Carrying out this consultation is a real weight lifting, since the law requires participation 40%, that is, 37 million people, so that the result is binding.
The precedents are not very promising since last June’s midterm elections had a 53% turnout, which was a record.
That June 6, the waiting line was long at the school in the Plaza de la Cibeles, while this Sunday the neighbors came by droppers and all to vote for ‘Yes’.
In recent days, the ruling National Regeneration Movement (Morena) has accused the National Electoral Institute (INE), in charge of spreading and organizing the consultation, of boycotting it.
While the body has responded that it would have wanted to put more polling stations – there are 57,000 planned compared to the 163,000 of the midterm elections – if Congress had given it a larger budget.

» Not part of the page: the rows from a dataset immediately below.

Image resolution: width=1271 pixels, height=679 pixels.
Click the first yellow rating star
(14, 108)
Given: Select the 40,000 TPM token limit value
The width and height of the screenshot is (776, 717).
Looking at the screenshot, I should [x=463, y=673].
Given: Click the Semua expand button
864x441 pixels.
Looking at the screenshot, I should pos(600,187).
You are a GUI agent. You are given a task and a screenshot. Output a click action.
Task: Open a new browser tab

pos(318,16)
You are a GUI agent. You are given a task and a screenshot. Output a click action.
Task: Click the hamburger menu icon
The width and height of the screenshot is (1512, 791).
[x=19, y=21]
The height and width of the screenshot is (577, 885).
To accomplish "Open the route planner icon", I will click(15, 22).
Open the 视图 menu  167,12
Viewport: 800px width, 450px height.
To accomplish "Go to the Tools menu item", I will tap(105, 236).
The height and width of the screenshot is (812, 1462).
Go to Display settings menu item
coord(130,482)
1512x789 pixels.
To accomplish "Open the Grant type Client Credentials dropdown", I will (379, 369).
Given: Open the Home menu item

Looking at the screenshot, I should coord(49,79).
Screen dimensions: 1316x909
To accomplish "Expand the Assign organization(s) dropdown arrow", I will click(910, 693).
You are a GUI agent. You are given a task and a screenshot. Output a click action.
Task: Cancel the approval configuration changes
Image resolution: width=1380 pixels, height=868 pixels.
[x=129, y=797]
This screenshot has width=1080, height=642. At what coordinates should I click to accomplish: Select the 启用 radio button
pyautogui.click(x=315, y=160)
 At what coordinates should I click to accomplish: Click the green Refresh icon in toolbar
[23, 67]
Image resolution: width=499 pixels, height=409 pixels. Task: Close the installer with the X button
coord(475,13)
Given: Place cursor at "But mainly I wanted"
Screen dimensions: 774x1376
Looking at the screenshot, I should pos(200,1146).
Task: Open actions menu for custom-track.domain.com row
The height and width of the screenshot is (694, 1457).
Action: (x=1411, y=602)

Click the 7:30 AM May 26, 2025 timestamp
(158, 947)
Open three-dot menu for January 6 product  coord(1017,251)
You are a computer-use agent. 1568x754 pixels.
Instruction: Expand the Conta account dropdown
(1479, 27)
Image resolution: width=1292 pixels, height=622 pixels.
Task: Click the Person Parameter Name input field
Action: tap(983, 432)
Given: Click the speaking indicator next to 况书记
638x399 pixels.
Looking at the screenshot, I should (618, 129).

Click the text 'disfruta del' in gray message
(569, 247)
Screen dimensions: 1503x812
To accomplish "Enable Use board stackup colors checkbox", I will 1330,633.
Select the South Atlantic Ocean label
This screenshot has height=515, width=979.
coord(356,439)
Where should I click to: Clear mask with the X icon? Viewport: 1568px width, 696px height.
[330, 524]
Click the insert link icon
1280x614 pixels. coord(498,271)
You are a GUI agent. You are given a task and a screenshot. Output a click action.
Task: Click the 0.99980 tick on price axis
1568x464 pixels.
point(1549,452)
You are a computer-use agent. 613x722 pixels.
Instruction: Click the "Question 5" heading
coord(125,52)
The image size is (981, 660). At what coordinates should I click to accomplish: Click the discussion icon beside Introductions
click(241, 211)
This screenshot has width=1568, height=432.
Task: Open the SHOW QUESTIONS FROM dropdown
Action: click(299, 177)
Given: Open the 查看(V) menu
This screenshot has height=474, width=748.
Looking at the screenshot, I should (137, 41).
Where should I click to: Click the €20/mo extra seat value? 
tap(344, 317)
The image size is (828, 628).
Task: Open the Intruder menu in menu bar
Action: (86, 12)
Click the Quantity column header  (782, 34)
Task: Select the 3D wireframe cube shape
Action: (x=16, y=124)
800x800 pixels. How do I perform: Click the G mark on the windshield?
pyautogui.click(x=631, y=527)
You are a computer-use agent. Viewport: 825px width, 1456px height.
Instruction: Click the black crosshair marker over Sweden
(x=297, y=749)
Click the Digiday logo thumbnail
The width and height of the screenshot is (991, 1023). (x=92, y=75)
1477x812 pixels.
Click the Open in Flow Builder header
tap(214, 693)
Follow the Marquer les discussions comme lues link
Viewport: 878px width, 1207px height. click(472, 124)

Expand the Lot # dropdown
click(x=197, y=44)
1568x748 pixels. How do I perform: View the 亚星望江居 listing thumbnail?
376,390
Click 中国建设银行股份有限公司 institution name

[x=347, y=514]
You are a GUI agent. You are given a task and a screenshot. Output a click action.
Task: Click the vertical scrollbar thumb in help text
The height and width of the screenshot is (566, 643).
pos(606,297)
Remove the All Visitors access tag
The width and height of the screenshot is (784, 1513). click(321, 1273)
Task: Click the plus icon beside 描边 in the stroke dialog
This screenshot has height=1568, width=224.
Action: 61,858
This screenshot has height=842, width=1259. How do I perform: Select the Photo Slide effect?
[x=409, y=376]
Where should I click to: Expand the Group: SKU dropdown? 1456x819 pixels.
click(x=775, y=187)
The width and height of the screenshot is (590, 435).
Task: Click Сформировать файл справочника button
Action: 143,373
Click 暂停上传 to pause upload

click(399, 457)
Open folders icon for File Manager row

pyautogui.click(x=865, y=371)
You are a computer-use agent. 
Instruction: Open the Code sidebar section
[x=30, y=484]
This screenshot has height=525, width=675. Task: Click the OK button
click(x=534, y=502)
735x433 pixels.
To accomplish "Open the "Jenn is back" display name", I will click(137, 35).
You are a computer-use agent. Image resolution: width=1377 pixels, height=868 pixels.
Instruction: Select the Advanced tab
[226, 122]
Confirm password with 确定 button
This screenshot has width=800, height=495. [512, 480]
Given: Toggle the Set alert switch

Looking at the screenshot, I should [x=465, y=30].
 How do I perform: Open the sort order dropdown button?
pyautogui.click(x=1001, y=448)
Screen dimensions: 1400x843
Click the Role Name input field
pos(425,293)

“I think that more information has been lacking from the INE and the party”, Julio reproached after voting in the completely empty schoolyard except for the two ballot boxes.
In any case, this 62-year-old man, who voted with a mask as the covid-19 pandemic obliges, defended the consultation as a good process to “promote democracy and that they consider the voice of the people.”
Whatever the result and the participation, it is most likely that López Obrador will hang himself a gold medal on Monday and an admonition to the electoral authority.
Eddie is an Australian news reporter with over 9 years in the industry and has published on Forbes and tech crunch.